Monday, April 7, 2008
Weathering the storm of bad economic news over the past few months has been trying. I've found myself quickly reaching for the tuner nob at the first mention of "marketplace report" or anything akin thereto to avoid the latest in the unrelenting stream of dire economic updates. Throughout, I have tried to comfort myself by imagining that a recession would carry with it a silver lining -- a reduction in GHG emissions. Experience suggests that a sure route to dramatic GHG reductions is economic downturn (see the former U.S.S.R.) and, conversely, that explosive economic growth frequently spikes GHG emissions (see China). Indeed, the fact that the Bush Adminstration climate change strategy, see http://www.whitehouse.gov/news/releases/2002/02/20020214.html, focuses on reducing "greenhouse gas intensity" (the ratio of greenhouse gas emissions to economic output) as opposed to overall GHG emissions seems driven by a recognition of the close connection between economic output and GHG emissions.
Ultimately, however, I haven't found much comfort in the idea that a recession could reduce domestic GHG emissions. I suspect that this is so because in my heart of hearts I think that any short-term reduction in GHG emissions caused by a recession would likely be outweighed by the increased GHG emissions that will result if a recession derails the adoption of meaningful domestic GHG-reduction measures.
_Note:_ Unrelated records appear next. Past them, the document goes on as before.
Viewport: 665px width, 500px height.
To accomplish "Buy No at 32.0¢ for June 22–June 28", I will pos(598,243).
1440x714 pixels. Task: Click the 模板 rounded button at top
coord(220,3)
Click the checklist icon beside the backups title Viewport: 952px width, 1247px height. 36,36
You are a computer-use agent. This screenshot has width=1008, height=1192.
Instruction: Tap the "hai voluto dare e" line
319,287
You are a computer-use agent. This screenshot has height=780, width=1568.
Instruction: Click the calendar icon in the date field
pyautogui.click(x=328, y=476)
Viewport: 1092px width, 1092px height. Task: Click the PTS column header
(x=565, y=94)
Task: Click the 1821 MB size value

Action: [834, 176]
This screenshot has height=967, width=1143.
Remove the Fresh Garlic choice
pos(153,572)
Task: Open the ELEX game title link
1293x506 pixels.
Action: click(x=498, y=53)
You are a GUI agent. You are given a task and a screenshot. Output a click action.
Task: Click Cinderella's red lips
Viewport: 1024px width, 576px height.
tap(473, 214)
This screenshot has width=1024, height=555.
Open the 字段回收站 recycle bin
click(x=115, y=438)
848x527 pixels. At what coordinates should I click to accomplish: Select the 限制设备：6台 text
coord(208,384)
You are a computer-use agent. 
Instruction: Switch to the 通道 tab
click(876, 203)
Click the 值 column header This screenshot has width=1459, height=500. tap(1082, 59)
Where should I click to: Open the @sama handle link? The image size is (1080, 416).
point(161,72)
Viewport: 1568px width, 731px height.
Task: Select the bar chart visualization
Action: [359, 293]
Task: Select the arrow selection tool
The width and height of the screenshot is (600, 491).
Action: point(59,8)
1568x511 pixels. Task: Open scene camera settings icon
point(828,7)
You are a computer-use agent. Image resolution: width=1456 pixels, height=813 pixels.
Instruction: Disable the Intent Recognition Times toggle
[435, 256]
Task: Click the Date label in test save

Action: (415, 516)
A recession would likely pose at least two problems for the adoption of a meaningful domestic program to reduce GHG emissions. First, a recession makes it less likely that a federal measure requiring deep GHG reductions will be enacted. In the past week, both EPA, see http://www.epa.gov/climatechange/economics/economicanalyses.html, and the American Council for Capital Formation, see http://www.accf.org/nam.html, have released analyses of the Lieberman-Warner cap-and-trade bill that forecast that the bill will have negative eonomic impacts. Putting aside arguments that these analyses overstate costs and undercount benefits, opponents of federal climate change legislation are going to have a receptive audient to their claims about the devastating economic impacts of climate change legislation in the context of a recession. During a recession, these opponents don't have to win on their argument that climate change legislation will hurt the economy doesn't have to prevail -- all they need to do is sow a seed of doubt. Second, even assuming that votes could be found to pass a perceived-to-be-costly GHG-reduction measure against the backdrop of recession, I fear that concerns about the economy would result in a very weak measure. Finally, a recession could also play havoc with the baseline caps that have already been incorporated into the Regional Greenhouse Gas Initiative and the Lieberman-Warner bill because any cap calculated prior to a recession will be bloated with "hot air" during a recession. And a recession could imperil the flow of financial support to renewable energy research and development.
So for now I'm left looking for a silver lining to the bad economic news. If you think of anything, let me know.